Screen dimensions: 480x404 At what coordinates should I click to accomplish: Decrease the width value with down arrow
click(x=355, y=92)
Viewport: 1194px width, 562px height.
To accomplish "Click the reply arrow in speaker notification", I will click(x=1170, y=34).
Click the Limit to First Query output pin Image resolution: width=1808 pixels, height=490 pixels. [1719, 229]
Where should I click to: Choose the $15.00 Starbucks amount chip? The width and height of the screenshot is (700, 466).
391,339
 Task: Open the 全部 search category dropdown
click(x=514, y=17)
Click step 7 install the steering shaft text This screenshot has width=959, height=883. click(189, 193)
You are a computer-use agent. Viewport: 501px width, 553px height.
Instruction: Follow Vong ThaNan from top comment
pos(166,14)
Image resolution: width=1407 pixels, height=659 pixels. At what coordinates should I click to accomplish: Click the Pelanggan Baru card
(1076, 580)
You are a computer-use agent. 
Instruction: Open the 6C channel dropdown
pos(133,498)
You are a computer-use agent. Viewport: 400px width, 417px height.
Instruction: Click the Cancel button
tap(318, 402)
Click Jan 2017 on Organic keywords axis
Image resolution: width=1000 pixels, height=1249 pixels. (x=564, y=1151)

WHAT NEEDS TO BE DONE
If a line in the entries contains "agent", copy it.

PROBLEM SOLUTION
You are a computer-use agent. Viewport: 501px width, 553px height.
You are a computer-use agent. 
You are a computer-use agent. Viewport: 400px width, 417px height.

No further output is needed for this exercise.